━━ Texto de origem ━━

Cai a noite e deposito-os nas suas camas. Conclúo que amo muito os meus filhos quando eles dormem.
Depois acho que a noite é minha e planeio ler, ver filmes, notícias sobre o gajo que viola empregadas de hotel, séries, dar a mão ao Hugo.
Olhem para mim ainda jovem, ainda culta e informada.
Às 10 da noite preparo-me para ser a Anacê independente e maravilhosa. Meto o filme na televisão, inspiro profundamente o ar que rodeia uma gaja estupidamente interessante e... Adormeço.
À 1 da matina acorda o bebé, pois que chora, pois que está incomodado com a merda dos dentes que rompem sem romperem, que massacram.
Acalma-se o bebé. Anacê inspira, roda e rebola pela cama abaixo e acima e não consegue adormecer.
Passados anos, lá caio num sono profundo e volto a acordar, pois que a filha mais velha tosse, pois que não serena, pois que precisa de se assoar e de pôr soro e de tossir até cuspir a alma (a dela e a nossa).

━━━

● **O que se pede**:
A. Podes repetir, do texto de origem, o trecho que abre com as palavras que contêm "Acalma-se o bebé." e fecha com "e a nossa)."?
B. Consegues resumir o texto de origem em duas frases?

━━ Dados fornecidos ━━

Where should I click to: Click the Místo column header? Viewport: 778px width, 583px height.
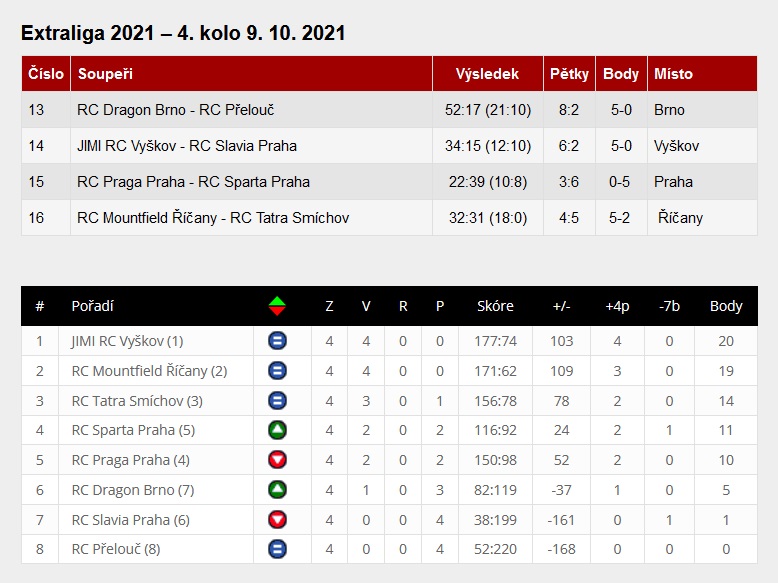(x=673, y=74)
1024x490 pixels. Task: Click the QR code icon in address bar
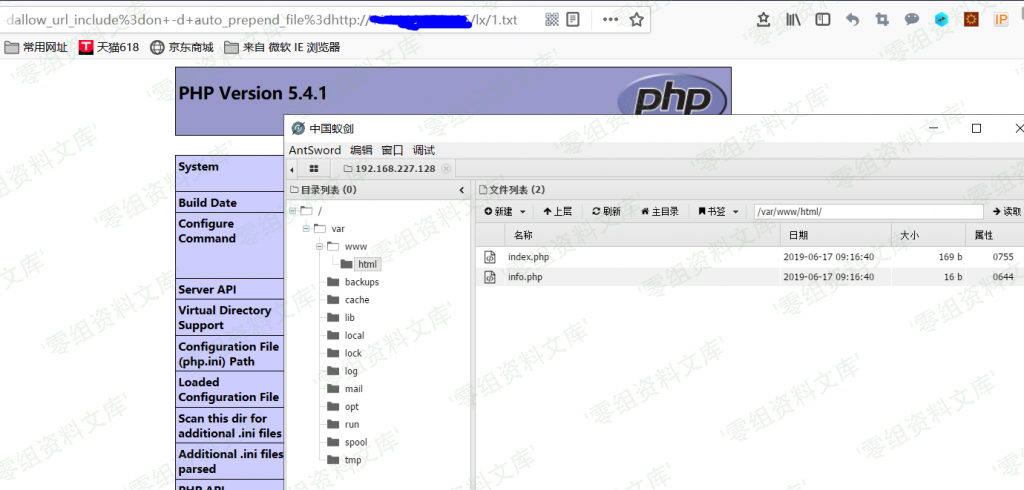[x=552, y=19]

━━━

● **Respostas esperadas**:
A.
Acalma-se o bebé. Anacê inspira, roda e rebola pela cama abaixo e acima e não consegue adormecer.
Passados anos, lá caio num sono profundo e volto a acordar, pois que a filha mais velha tosse, pois que não serena, pois que precisa de se assoar e de pôr soro e de tossir até cuspir a alma (a dela e a nossa).

B. Depois de deitar os filhos, Anacê planeia aproveitar a noite para ler, ver filmes, séries e notícias e dar a mão ao Hugo, mas às 10 da noite mete o filme na televisão e adormece. À 1 da manhã acorda com o bebé a chorar por causa dos dentes e, quando por fim volta a cair num sono profundo, acorda de novo com a tosse da filha mais velha.